TASK TO COMPLETE
Render the stretch from the start of the listing below through the line containing "coordinates (1478, 110)." as a JSON list of strings, one string per line, skipping blank lines and omitting the pictures.

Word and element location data
----------

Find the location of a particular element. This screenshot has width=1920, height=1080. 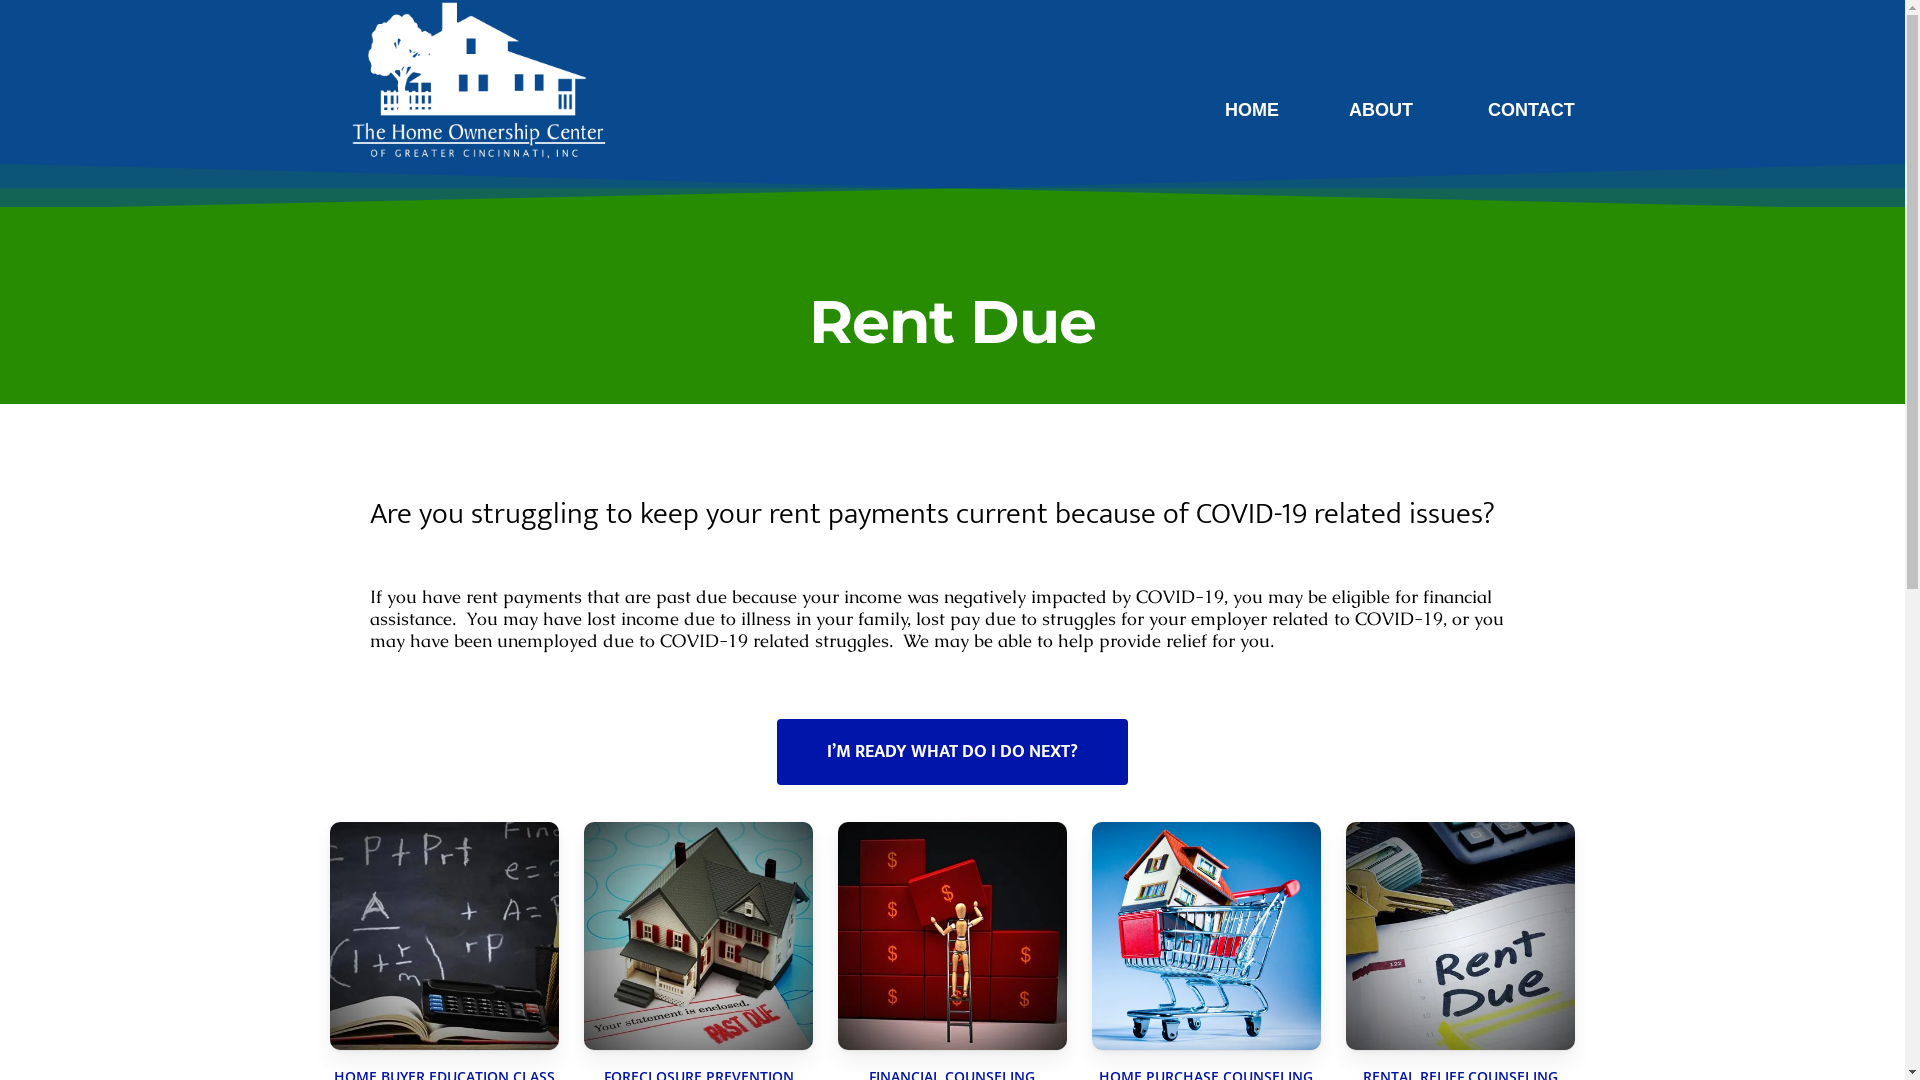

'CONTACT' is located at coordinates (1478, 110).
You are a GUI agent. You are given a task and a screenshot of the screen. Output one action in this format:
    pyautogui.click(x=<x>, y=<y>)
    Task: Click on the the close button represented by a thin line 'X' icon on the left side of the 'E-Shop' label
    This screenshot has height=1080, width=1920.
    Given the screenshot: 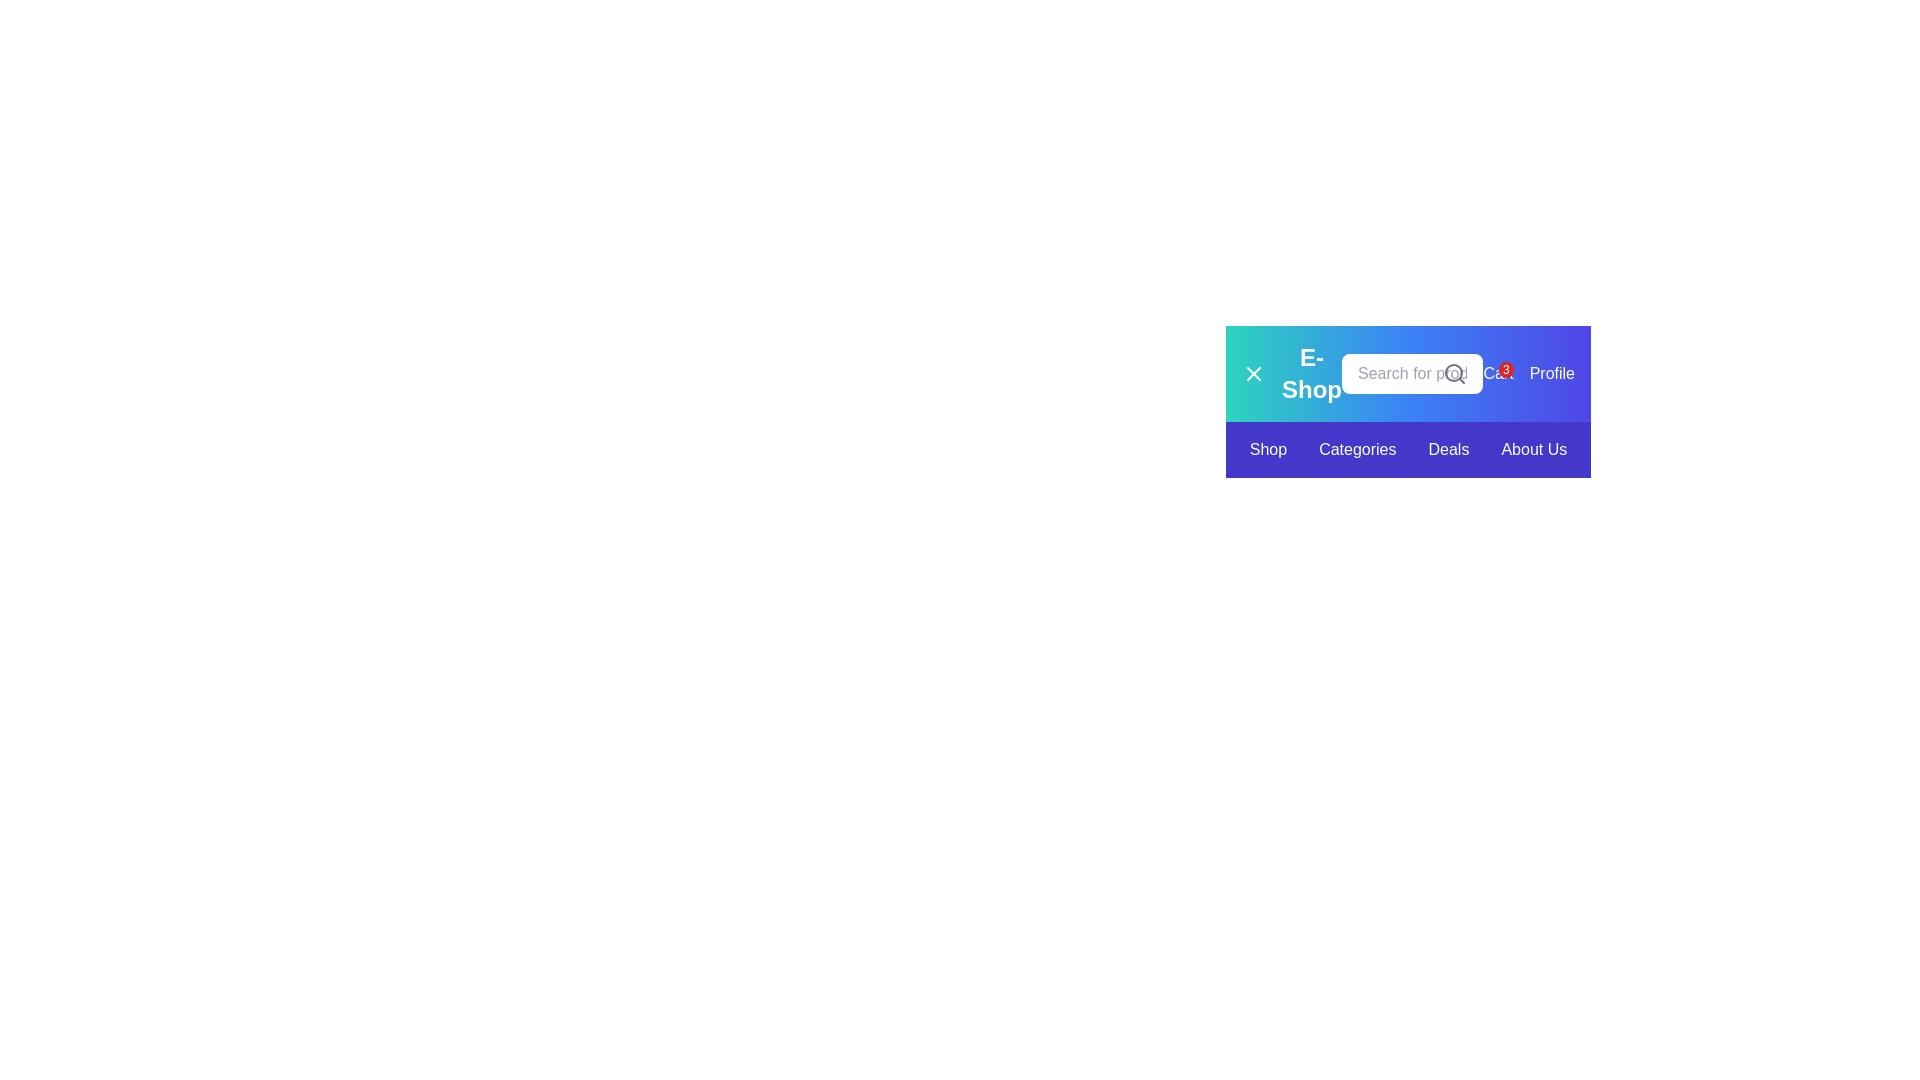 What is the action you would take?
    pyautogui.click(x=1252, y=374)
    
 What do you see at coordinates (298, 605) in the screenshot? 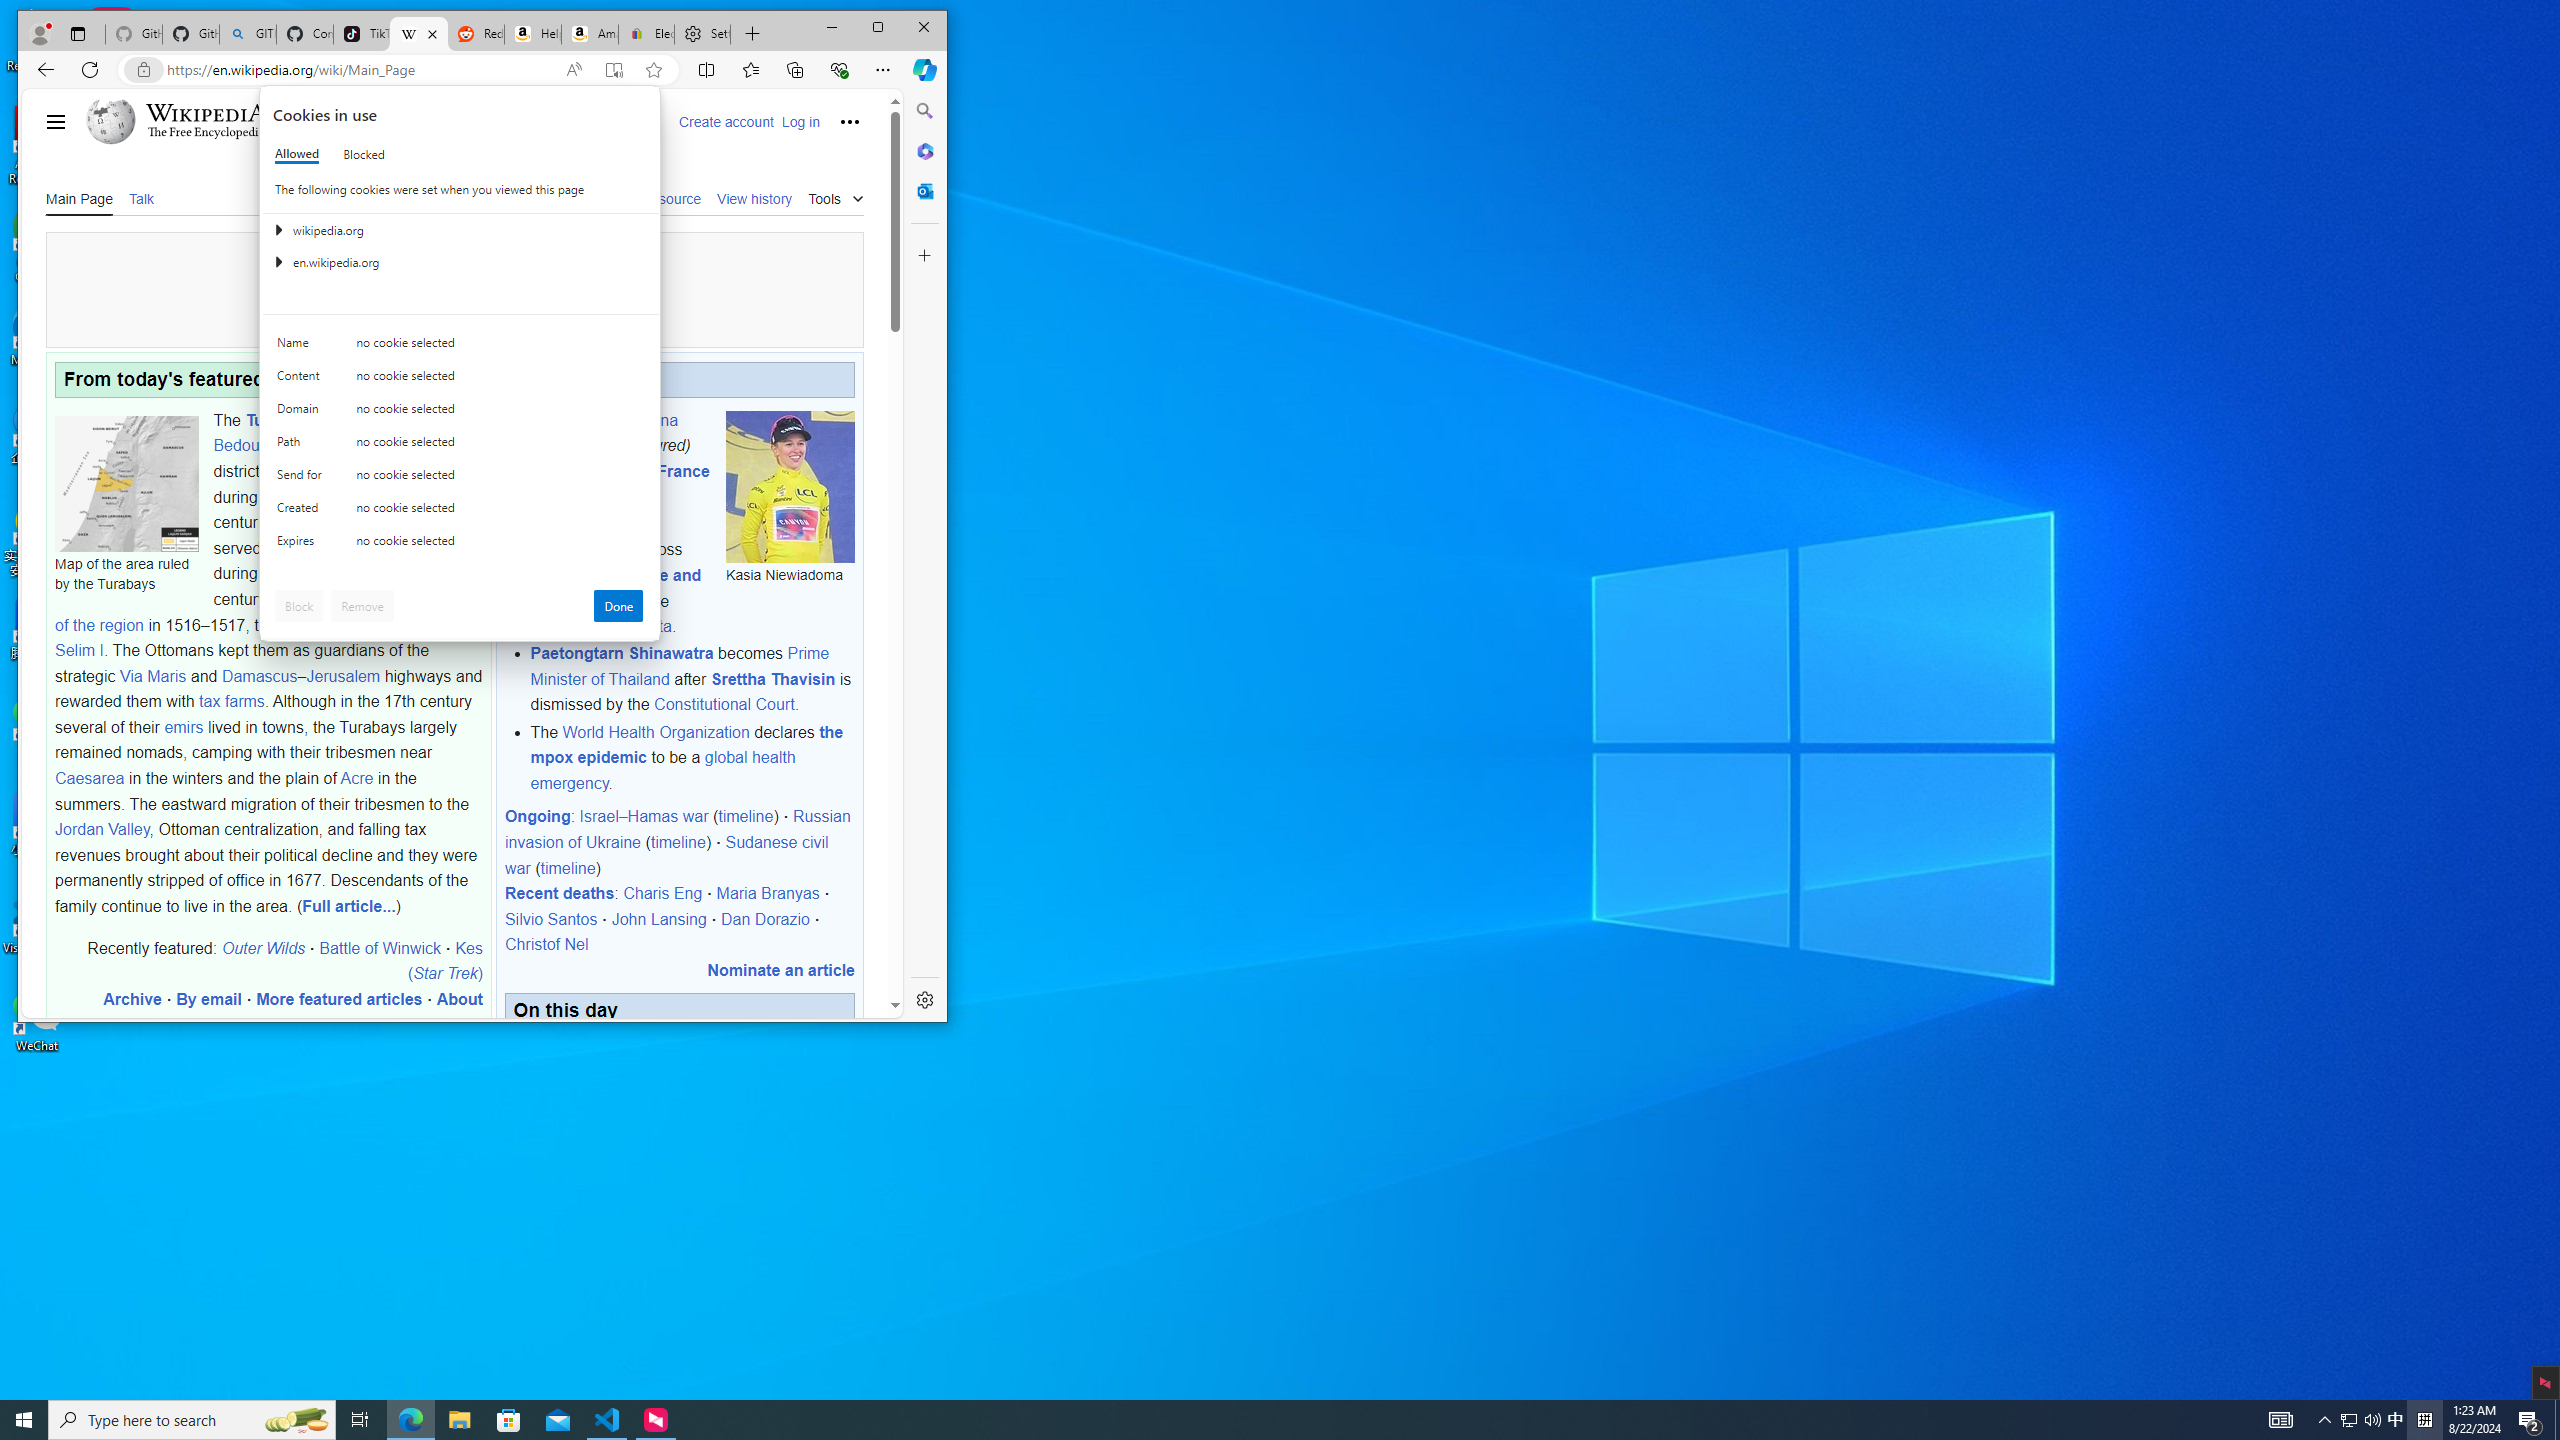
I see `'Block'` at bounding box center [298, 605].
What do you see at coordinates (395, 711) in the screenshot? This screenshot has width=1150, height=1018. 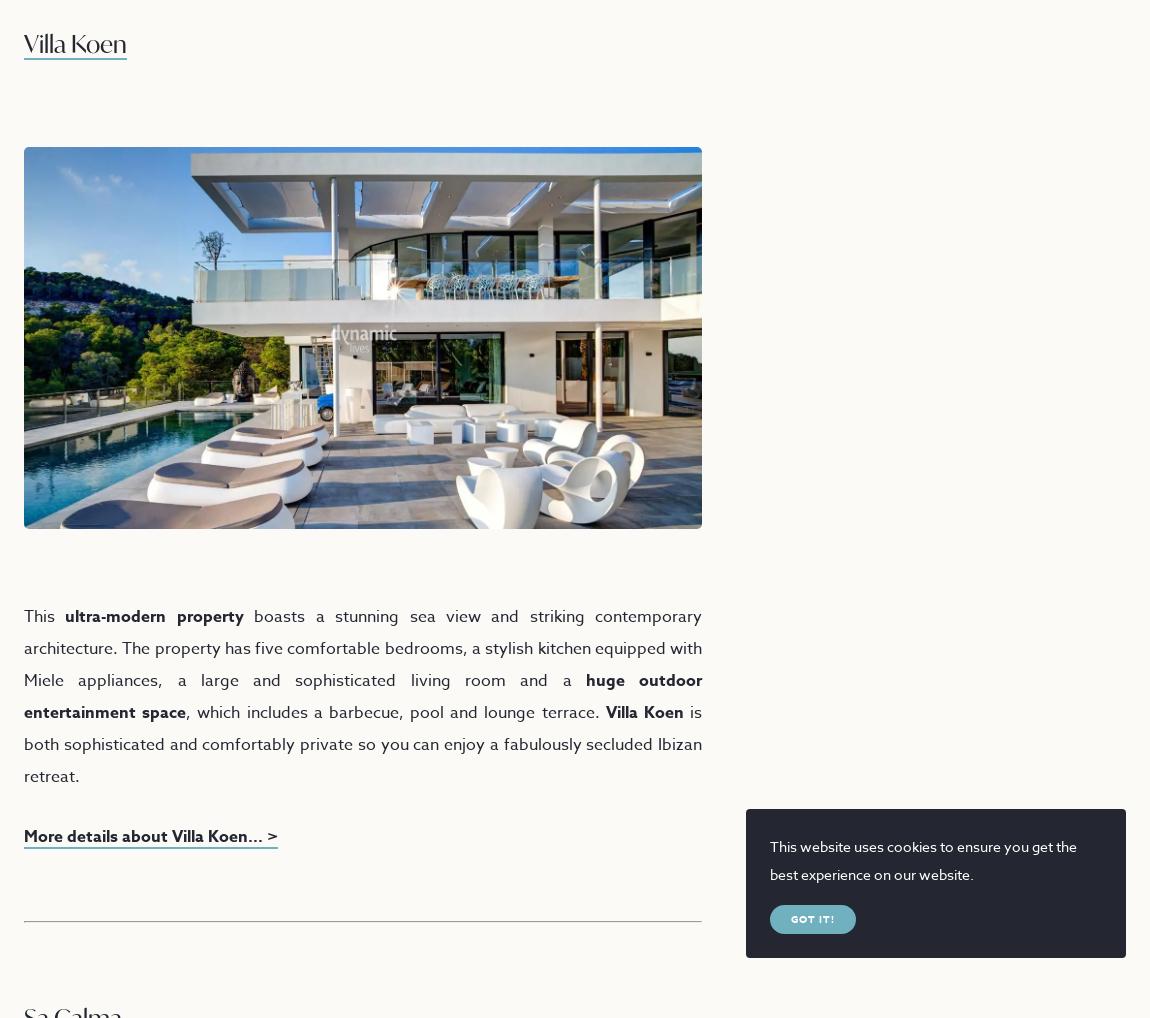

----------

EXERCISE RESPONSE
[
  "Find the location of a particular element. This screenshot has width=1920, height=1080. ",
  "'CONTACT' is located at coordinates (1478, 110)."
]